→ **What the task requires**: With the pictures omitted, set down exactly the lines from the one that contains "Tap the tablet speaker bar at top" through the last line of the data.

→ **Source records**:
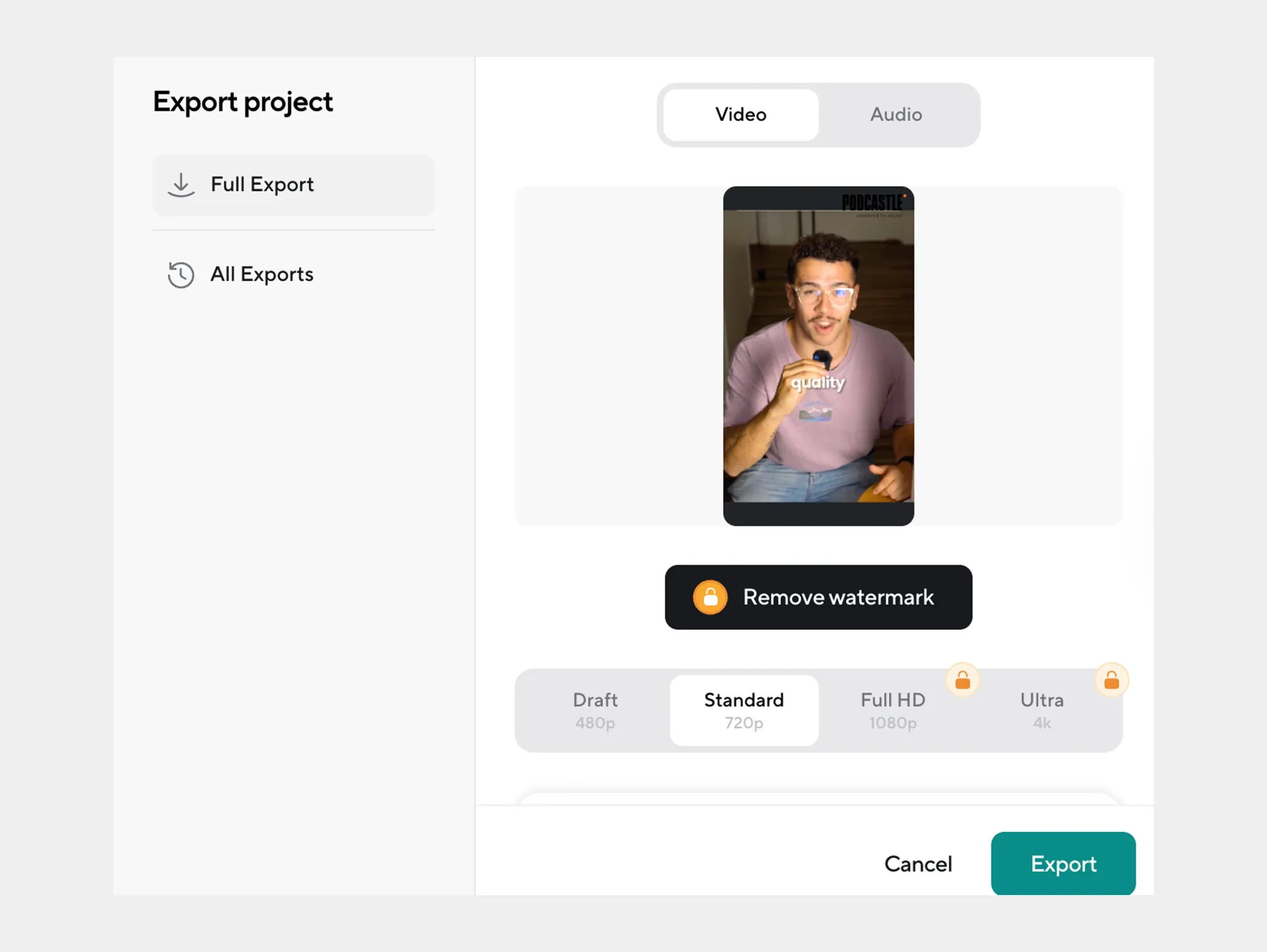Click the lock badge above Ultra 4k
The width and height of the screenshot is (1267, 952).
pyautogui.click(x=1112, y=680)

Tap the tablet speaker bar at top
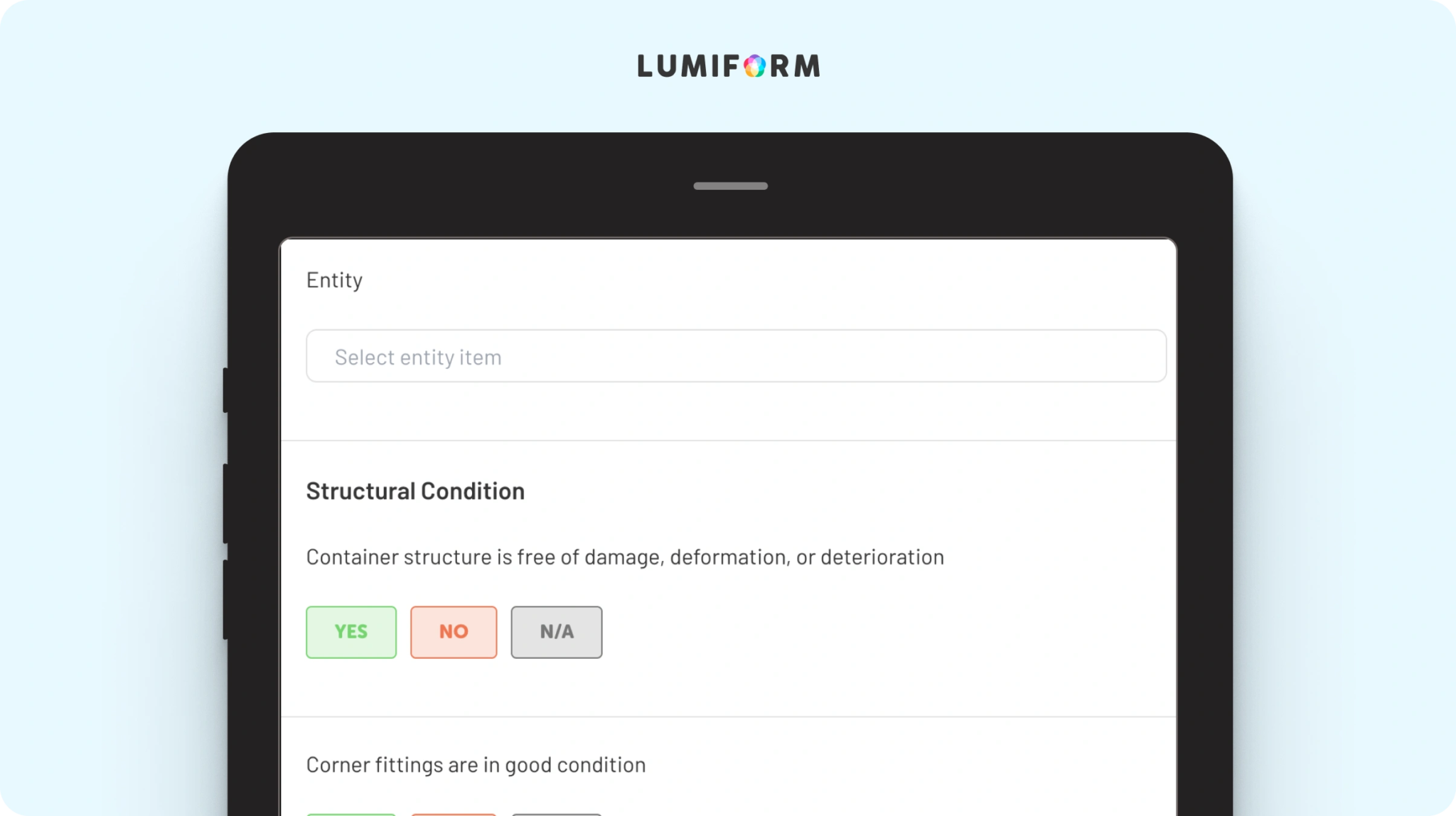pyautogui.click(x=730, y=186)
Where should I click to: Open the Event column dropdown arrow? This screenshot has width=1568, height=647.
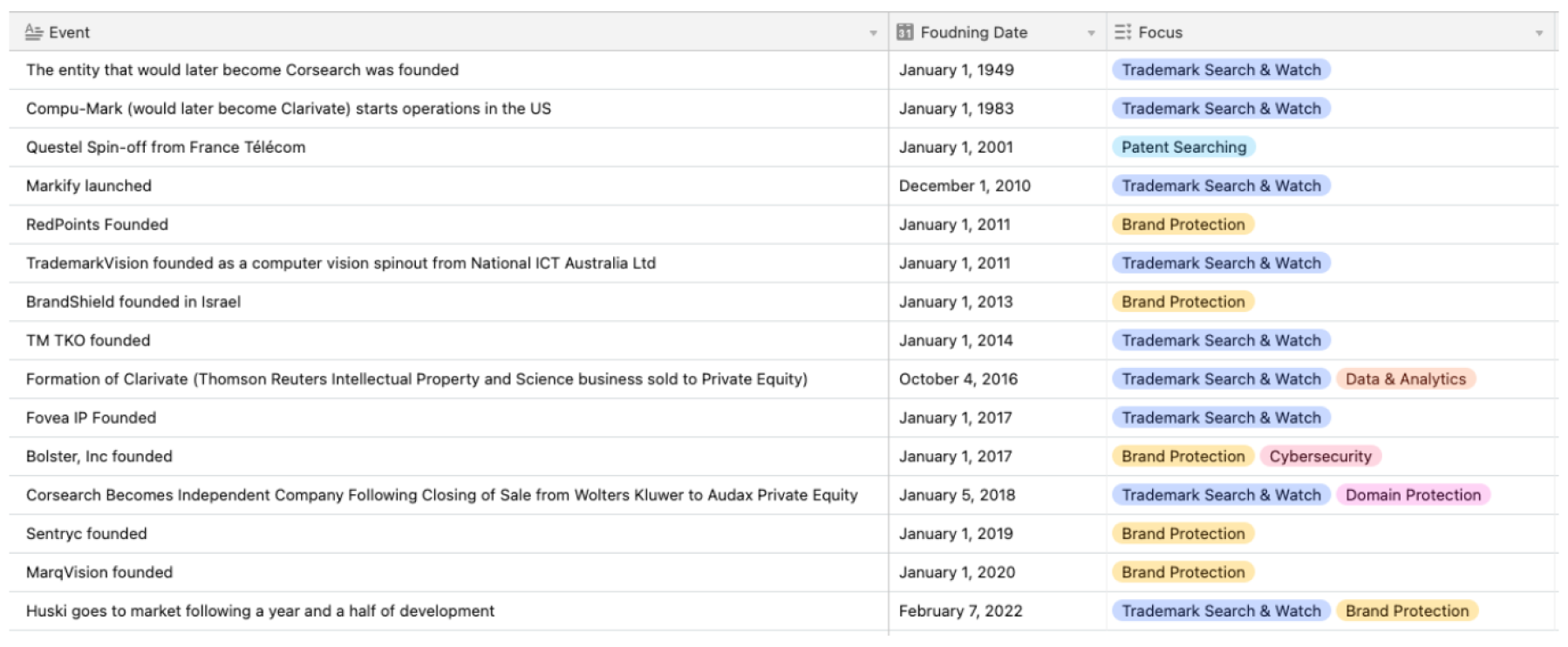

→ **Problem solution**:
Tap the tablet speaker bar at top
pyautogui.click(x=730, y=186)
Where should I click to: Open the Event column dropdown arrow? This screenshot has width=1568, height=647.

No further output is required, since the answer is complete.